A network-centric organization is a network governance pattern which empowers knowledge workers to create and leverage information to increase competitive advantage through the collaboration of small and agile self-directed teams. It is emerging in many progressive 21st century enterprises. This implies new ways of working, with consequences for the enterprise’s infrastructure, processes, people and culture.

== Overview ==
With a network-centric configuration, knowledge workers are able to create and leverage information to increase competitive advantage through the collaboration of small and agile self-directed teams. For this, the organizational culture needs to change from one solely determined by a single form of organizing (e.g., hierarchy) to an adaptive hybrid enabling multiple forms of organizing within the same organization. The nature of the work, in an area, determines best the way its conduct is organized and the networked mediation of work activities affords interoperability among differentially-organized areas of work.

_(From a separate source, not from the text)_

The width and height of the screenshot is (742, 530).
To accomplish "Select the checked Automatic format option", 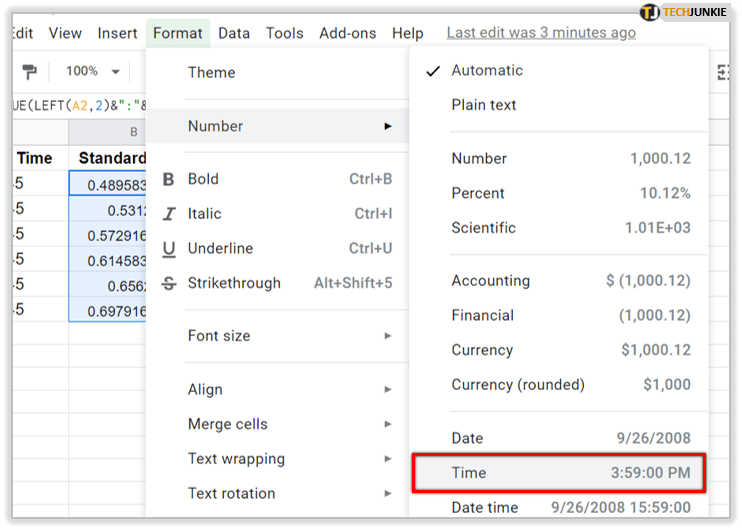I will [487, 71].
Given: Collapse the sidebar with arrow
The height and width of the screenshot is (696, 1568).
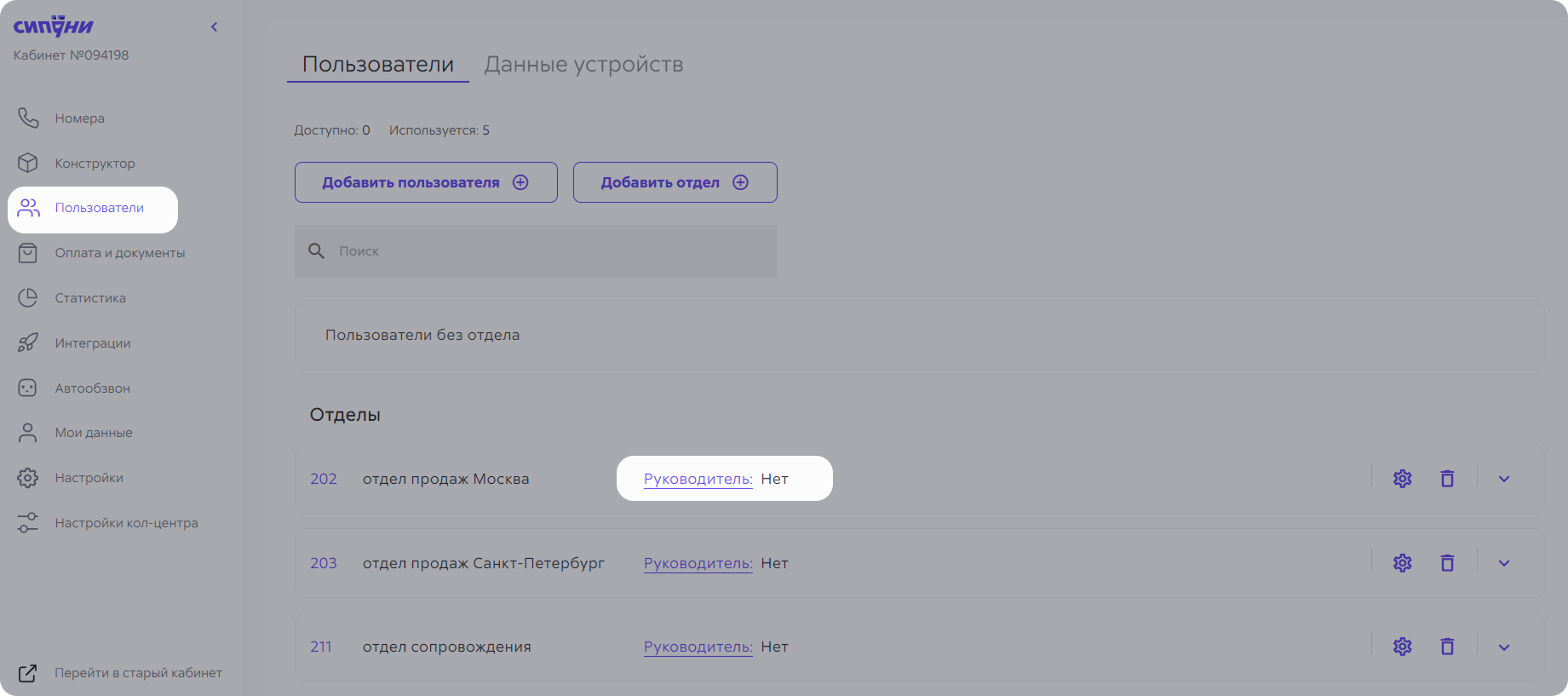Looking at the screenshot, I should [215, 27].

A network-centric organization is both a sensible response to a complex environment and an enactor of sensibility on that environment. The business climate of the new millennium is characterized by profound and continuous changes due to globalization, exponential leaps in technological capabilities, and other market forces. Rapid developments of Information and Communication Technologies(ICT) are driving and supporting the change from the industrial to the information age.

In this world of rapid change and uncertainty, organizations need to continually renew, reinvent and reinvigorate themselves in order to respond creatively. The network-centric approach aims to tap into the hidden resources of knowledge workers supported and enabled by ICT, in particular the social technologies associated with Web 2.0 and Enterprise 2.0. Essentially though, a network-centric organization is more about people and culture than technology. A useful survey of network organization theory appears in Van Alstyne (1997)

== Network-centric organization topics ==

=== Knowledge work ===
There is a synthesis of thinking, learning and doing at the core of creative human activity that underpins the concept of knowledge work. Knowledge workers collaborate on tasks that are cognitively demanding, involving complex technical judgements, a high degree of professional and individual expertise and experience. The knowledge worker is astutely aware, not only of the means and purpose of their work, but also its political and social dimensions. Much of this knowledge is tacit and shared among the work group becoming embedded in its culture.

There is a broad expanse of uncharted territory between the real knowledge work that occurs in an organization and the formal organizational structure and espoused practices. The concentration on formal organizational programs aimed at the individual workers ignored the real nature of work practices that reside in a space between the organization and individual perspectives. This space often remains hidden from the organizational landscape, unappreciated and undervalued. Revealing the nature of this hidden space holds the key to understanding knowledge work and is critical to successful organizational outcomes and learning.

=== Hybrid enterprises ===
Many enterprises are hybrids of hierarchical bureaucracies, heterarchic work groups distributed across organizational and spatial boundaries, and responsibly autonomous individuals where competition and cooperation coexist due to a strict division of work activities. Network-centric organizations locate the partitioning of work activities in the self-direction of individuals and work groups, rather than in the hierarchy.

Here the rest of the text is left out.